Hunger grips Yemen’s children

The statistics for malnutrition and hunger in Yemen are terrifying. Almost a quarter of the Yemeni population needs urgent food assistance right now, according to the World Food Program.

The whole team was shocked. We knew we were looking for evidence of child hunger, but we never expected skeletal babies – close to death.

Yemen has had massive food security problems for years.

The list goes on forever: lack of water, productive land used to grow Qat – the narcotic plant people here chew daily – instead of food, economic dysfunction, and a population explosion. They were always leading to disaster.

Violence and chaos across Yemen since the country’s revolution started last January, has been the last straw for the Arab world’s poorest country. Such chaos reaches into the lives, and pockets, of poor, rural villagers.

Electricity has been cut, roads closed, and as a result, employment levels have plummeted.

Dr Hanaa Aladini works at the Sebeen Hospital in Sana’a, and was keen to show us the children she is treating.

She sees a constant trickle of such families come to her with the same tale: work has dried up for the father, and the hunger was too much for the youngest to bear.
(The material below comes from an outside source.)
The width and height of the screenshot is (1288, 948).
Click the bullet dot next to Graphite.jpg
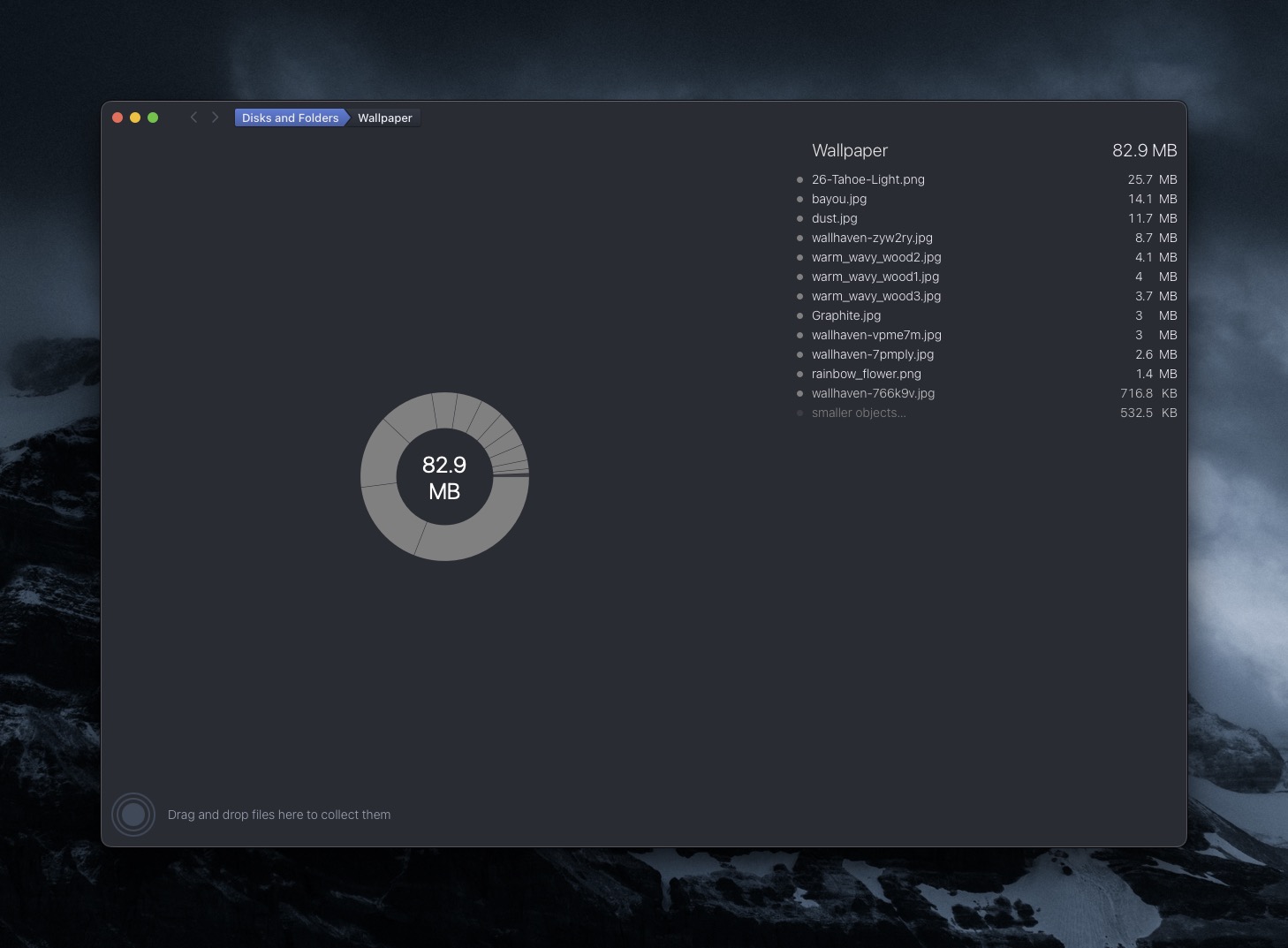click(x=799, y=315)
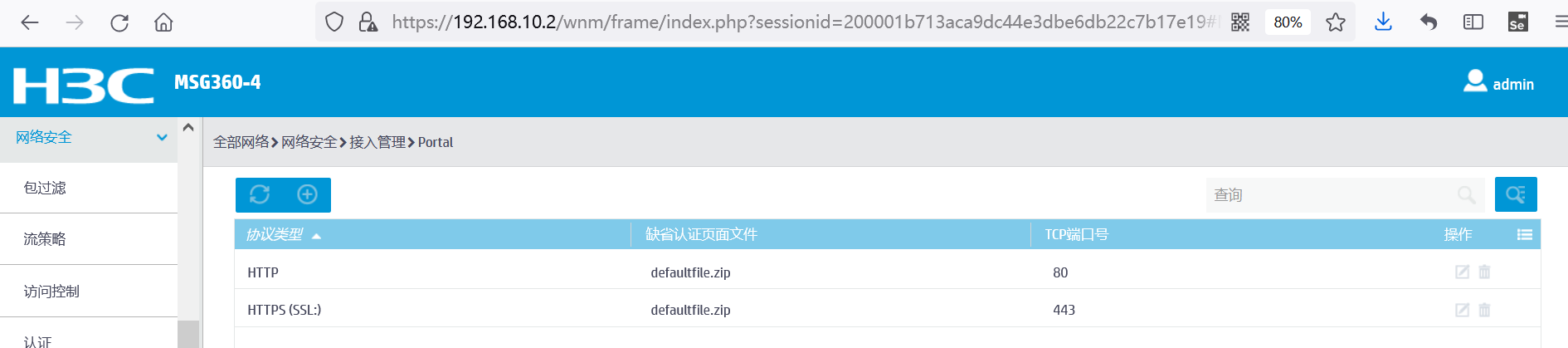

Her voice cracks when she speaks of the circumstances of the children, as emotion overcomes the privacy of the full face veil she wears.

‘The tiny bodies are still breathing’

The ward is almost silent. In a city where locals are notoriously noisy and charismatic, people whisper between these white walls. It feels like a morgue. But the tiny bodies are still breathing.

Faris lies in his mother’s arms, and he never takes his eyes off the camera. His enormous eyes are popping out of what seems like an enormous head, perched on a tiny skeleton.

He is full of lethargy. When food is given, it come straight back up again – his body can’t cope with it any more. I have seen this kind of lethargy before in Somalia last year during the famine, when children and babies don’t even cry any more. But never in the Middle East.

Asalah, in the next room, does cry. Frighteningly tiny, her mother tells us she is six months old. She looks like she’s in terrible pain.

There are a handful of other infants in the ward, but not many. They are those who can just about afford the journey to Sana’a and the small fees at this hospital. This is the tip of the iceberg, says Dr Aladini.

The situation in the villages is dire, her patients tell her.

The statistics for malnutrition and hunger in Yemen are terrifying. Almost a quarter of the Yemeni population needs urgent food assistance right now, according to the World Food Program.

Sebeen Hospital’s ward for malnourished children sits in the shadows of the city’s famous Al Saleh Mosque.

It cost $60 million to build.

The country’s poorest families can only hope that the economic policies of the new government might consider more carefully their needs.